Problem details: None of the images should appear in your copy. Transcribe the data in full.

Provided records:
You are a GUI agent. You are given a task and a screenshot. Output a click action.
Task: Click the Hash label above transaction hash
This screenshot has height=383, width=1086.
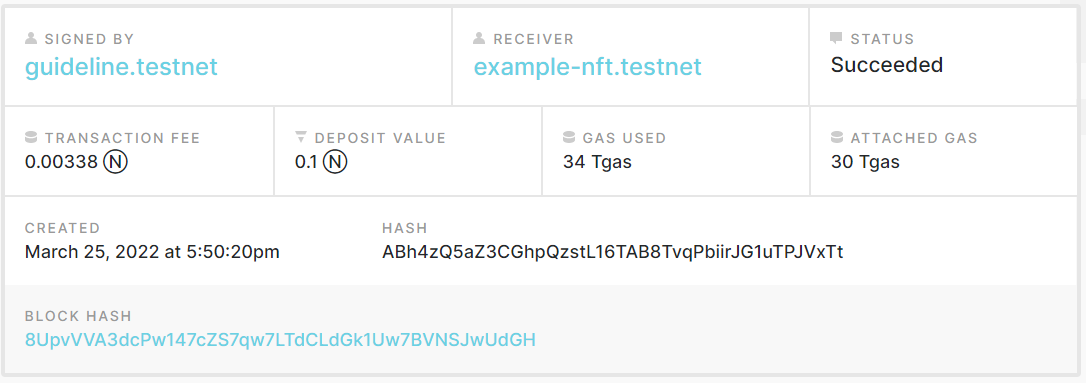tap(405, 228)
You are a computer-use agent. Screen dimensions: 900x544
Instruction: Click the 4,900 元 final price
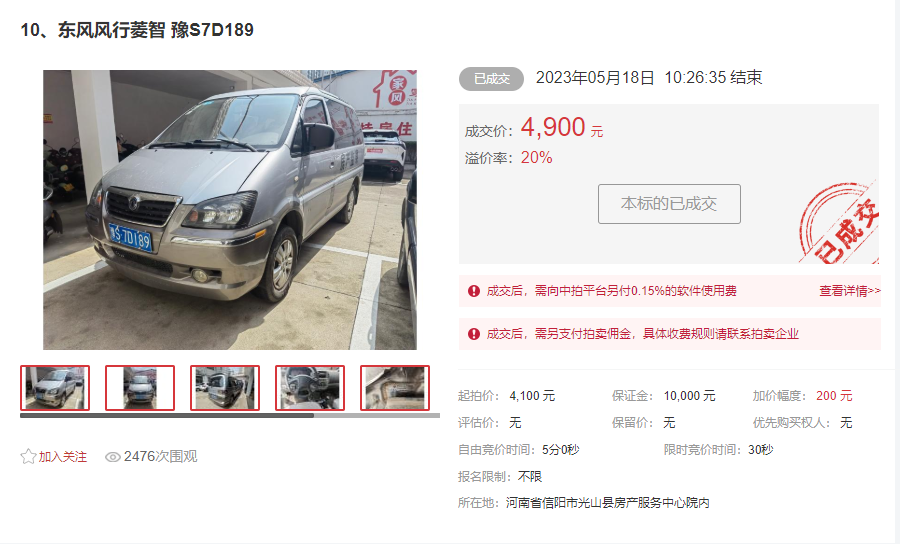coord(562,127)
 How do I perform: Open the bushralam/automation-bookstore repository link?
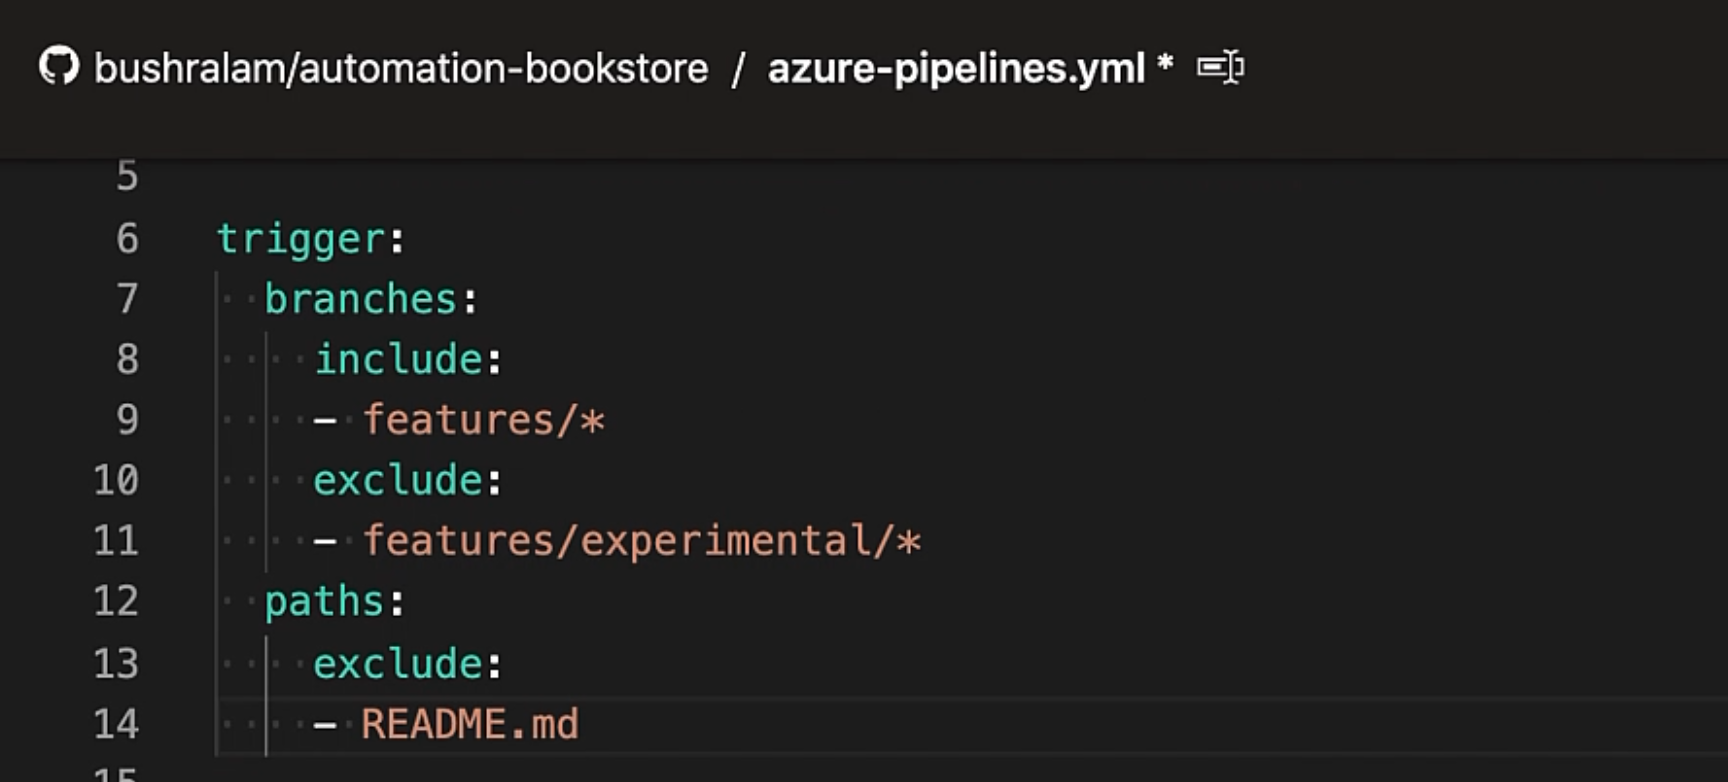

Your response:
You are a GUI agent. You are given a task and a screenshot. Output a click action.
Task: Click the Hash label above transaction hash
This screenshot has height=383, width=1086.
tap(405, 228)
You are a computer-use agent. Screen dimensions: 900x544
Instruction: Click the 4,900 元 final price
coord(562,127)
 How do I perform: Open the bushralam/automation-bookstore repository link?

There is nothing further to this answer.